Anche se questi numeri sono impressionanti, proprio perché mettono in fila episodi che il più delle volte stanno alla periferia della nostra attenzione e facciamo fatica a collocare in sequenza, purtroppo fanno parte di un quadro di sopraffazione e di violenza che ha ragioni ancora più arcaiche e che riteniamo vadano approfondite e non eluse.
Partiamo da un assunto che è già oggetto di controversia: ai maschi la guerra piace. La violenza è una parte importante del loro essere. Non è forse vero che quando si ritrovano al fronte, con un fucile in mano, tremano ed hanno paura? Che il cuore pompa adrenalina all’impazzata, il furore scorre nelle vene, e sono paralizzati dal panico? Ma poi? Quando il pericolo è passato? Quando i morti sono gli altri, cosa succede quando è il momento di raccontare cosa è successo? Succede che si torna a casa come un eroe, e si racconta di quanto la guerra fosse al limite, fosse orribile, estrema, ma alla fine… bella!
Quanti videogiochi – che sono il prodotto base dei maschi – si basano su questo assioma? Quanti film e serie tv sbrodolano intorno a questi argomenti? La guerra come territorio dove si misurano atti estremi dove tutto è lecito, dove dominano istinti primordiali? Roba prodotta da maschi per un pubblico maschile.
E perché invece le donne quando guardano quella roba sentono orrore? Perché nei racconti delle donne che sono passate attraverso i campi di battaglia disseminati di morti di ogni parte del mondo e razza, pensano al dolore? All’inutilità, all’abominio? Perché vedono cose diverse da quelle che vedono i maschi. Per una donna la guerra, come la tortura e la violenza, è un’altra cosa rispetto al maschio. Perché un maschio raramente ragiona in quei termini. Le donne sono legate all’atto della nascita, alla vita. Le donne portano in grembo la vita.
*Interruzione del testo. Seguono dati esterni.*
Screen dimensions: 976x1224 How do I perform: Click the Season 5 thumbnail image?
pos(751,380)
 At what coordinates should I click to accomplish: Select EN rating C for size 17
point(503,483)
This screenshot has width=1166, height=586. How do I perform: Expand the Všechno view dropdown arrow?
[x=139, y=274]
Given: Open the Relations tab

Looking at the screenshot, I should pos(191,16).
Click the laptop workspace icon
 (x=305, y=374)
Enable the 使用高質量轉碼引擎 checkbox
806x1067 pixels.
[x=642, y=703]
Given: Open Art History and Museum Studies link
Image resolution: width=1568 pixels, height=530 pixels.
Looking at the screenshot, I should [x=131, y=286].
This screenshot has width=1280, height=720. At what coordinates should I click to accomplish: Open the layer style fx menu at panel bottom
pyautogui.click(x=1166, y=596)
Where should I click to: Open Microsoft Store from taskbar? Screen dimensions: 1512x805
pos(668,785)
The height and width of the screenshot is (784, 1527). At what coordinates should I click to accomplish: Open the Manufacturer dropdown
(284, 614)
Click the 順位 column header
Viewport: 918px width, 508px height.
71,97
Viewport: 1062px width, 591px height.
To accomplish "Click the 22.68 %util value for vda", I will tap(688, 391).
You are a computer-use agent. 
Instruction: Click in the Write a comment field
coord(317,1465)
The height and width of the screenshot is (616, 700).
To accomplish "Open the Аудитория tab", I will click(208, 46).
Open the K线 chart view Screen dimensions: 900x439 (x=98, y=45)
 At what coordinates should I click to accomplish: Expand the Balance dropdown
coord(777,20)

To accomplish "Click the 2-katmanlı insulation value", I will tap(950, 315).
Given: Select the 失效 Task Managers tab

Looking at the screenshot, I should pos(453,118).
Proviamo ad osservare il fenomeno da un punto di vista storico e non solo sociologico. Il Museo della Tortura è anche un utile percorso nella ‘storia’ della tortura: molti pensano che sia una parata di macabri oggetti, ed è invece la testimonianza più cruda e veritiera di quanto il fenomeno della tortura uomo vs donna sia una realtà storica. Fermatevi dentro uno di questi piccoli ma curati e attenti musei. Guardate quelle macchine e provate a leggere le didascalie che ci stanno sotto. Ci leggerete di macchine pensate per la mutilazione dei seni. Ci troverete la spiegazione di come quegli oggetti che avete davanti agli occhi siano davvero serviti a straziare organi genitali femminili.Perché anche in epoche remote quando si è trattato di reprimere il desiderio di libertà e di indipendenza delle donne ci si è accaniti sulle parti del corpo che sono espressione della sessualità femminile? Che sono il segno più marcato della differenza dall’uomo?
Che si tratti di verità, magari scomode, e non fantasie mirabolanti potrete scoprirlo direttamente da voi, basterà leggere cosa sia stata la caccia alle streghe nella nostra Europa. Cosa ha significato per milioni di donne innocenti, incolpevoli, magari credulone ed ignoranti, trovarsi nelle grinfie dell’Inquisizione.
Si crede che un tempo fosse il mistero della fertilità ad atterrire l’uomo; che fosse la sessualità della donna a sfuggire al dominio: si pensa che fossero questi elementi ad attizzare le violenze e le torture. Ma non è la stessa cosa oggi? E se anche quelle macchine e strumenti di tortura sono comparse nel Medio Evo e poco dopo, non erano già state pensate e usate, magari con altre tecniche, in tempi ancora più remoti?
Basterà un giro in quelle stanze, in mezzo a quelle macchine vere (appartenenti a collezioni private ed oggi proprietà del Museo) per capire quanto di quei gesti antichi rivive oggi nella brutalità dei fatti di cronaca.